Przewodniczącym jury był wybitny artysta Józef Wilkoń, najbardziej znany polski animalista. - Nie mieliśmy właściwie kłopotów z wyborem prac. Można powiedzieć, że już przy pierwszym zwarciu zobaczyliśmy rzeczy najlepsze, ale pracowaliśmy rzetelnie, stopniowo izolując kolejne obrazy w celu skonstruowania pokonkursowej wystawy. Z tego zaś stosunkowo szybko wyłoniły się kandydatury na Grand Prix, drugą i trzecią nagrodę – opowiada Józef Wilkoń.
W katalogu wystawy juror Krzysztof Cichoń, doktor historii sztuki, porównał obrady z polowaniem i rządzącym naturą prawem eliminacji najsłabszych jednostek.
- Eliminacja była w istocie naturalna i szła nam sprawnie, chociaż należy przyznać, że wśród nadesłanych prac nie było obrazów niedobrych, a tylko mniej lub bardziej dobre. A możliwość przysłuchiwania się dyskusjom prowadzonym przez Józefa Wilkonia i Piotra Naliwajko to była naprawdę rzecz wyjątkowa – stwierdza juror Andrzej Matynia, krytyk sztuki. – Zwierzę jakie jest każdy widzi i chociaż nie oznacza to, że jest łatwe do namalowania, wybraliśmy obrazy, które poza urokiem zwierzęcia niosły z sobą jakieś przesłanie – dodaje.
Udowadnia to tegoroczna nagroda Grand Prix. Łódzką artystkę Aleksandrę Kozioł nagrodzono najwyższym konkursowym laurem za płótno „Rhinos attack” z roku 2010.
- Nosorożce są dziś skrajnie zagrożone wyginięciem, w szczególności białe, bez pomocy człowieka znikną wkrótce z powierzchni ziemi. Jak na ironię to człowiek przyczynił się do takiej sytuacji, poprzez bezwzględne zabijanie zwierząt dla ich rogów uznawanych za świetny afrodyzjak i lekarstwo na wiele dolegliwości. Na moim obrazie, zatytułowanym „Nosorożce atakują” zwierzęta przechodzą po apokaliptycznym pejzażu.

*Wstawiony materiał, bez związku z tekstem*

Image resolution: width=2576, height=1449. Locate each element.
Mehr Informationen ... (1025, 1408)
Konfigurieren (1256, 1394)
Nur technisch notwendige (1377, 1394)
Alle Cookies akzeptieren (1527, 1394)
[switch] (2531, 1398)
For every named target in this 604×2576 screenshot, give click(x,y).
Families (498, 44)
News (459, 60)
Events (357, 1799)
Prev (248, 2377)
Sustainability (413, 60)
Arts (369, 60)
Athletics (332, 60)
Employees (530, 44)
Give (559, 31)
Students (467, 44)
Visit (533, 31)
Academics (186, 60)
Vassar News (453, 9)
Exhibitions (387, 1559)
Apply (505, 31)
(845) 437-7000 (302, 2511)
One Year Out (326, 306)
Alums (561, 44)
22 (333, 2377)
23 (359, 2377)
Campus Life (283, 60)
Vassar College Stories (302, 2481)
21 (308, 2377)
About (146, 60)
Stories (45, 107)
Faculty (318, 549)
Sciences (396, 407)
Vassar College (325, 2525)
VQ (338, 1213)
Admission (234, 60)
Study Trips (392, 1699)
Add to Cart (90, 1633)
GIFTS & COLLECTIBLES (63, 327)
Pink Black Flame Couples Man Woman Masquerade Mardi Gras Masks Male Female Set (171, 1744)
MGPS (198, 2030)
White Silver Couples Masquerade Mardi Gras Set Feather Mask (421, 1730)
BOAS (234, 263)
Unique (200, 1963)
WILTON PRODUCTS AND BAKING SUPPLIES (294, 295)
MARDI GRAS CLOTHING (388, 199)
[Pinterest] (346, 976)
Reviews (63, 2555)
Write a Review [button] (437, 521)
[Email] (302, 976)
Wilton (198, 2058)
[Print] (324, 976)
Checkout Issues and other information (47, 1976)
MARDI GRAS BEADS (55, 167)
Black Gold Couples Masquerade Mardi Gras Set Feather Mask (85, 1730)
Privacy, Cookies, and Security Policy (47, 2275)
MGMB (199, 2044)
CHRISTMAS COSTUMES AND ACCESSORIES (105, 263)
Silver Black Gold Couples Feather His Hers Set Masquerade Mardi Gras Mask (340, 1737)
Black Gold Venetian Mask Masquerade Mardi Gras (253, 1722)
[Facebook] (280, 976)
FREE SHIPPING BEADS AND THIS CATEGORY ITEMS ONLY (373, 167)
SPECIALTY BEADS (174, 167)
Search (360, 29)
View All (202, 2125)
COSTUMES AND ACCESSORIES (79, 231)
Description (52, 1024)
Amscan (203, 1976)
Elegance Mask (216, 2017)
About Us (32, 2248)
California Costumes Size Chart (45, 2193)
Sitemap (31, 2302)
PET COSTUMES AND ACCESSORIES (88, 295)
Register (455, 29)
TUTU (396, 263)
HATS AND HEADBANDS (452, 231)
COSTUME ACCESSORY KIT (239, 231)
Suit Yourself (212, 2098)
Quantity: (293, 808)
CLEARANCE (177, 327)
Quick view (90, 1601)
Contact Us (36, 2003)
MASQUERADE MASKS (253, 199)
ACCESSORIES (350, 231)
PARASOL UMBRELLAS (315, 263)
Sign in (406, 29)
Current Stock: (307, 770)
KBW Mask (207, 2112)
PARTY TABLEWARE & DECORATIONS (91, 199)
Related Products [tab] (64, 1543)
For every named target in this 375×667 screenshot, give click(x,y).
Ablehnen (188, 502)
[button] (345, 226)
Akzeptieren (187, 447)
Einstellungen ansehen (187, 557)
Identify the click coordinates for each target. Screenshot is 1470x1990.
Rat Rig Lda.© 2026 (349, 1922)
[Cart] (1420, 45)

I być może jest tak, że to one wybawią świat – opowiada o swojej pracy Aleksandra Kozioł. - Do momentu tej nagrody, jeszcze całkiem niedawno, miałam depresyjne myśli o malarstwie i rynku sztuki. Zadawałam sobie intensywne pytanie, czy malarz jest jeszcze potrzebny, czy sam nie jest skrajnie zagrożonym gatunkiem. To, że zostałam laureatką Grand Prix jest dla mnie ogromnym zaszczytem i motywacją do dalszej pracy. Nigdy jeszcze nie dostałam pierwszej nagrody – dodaje.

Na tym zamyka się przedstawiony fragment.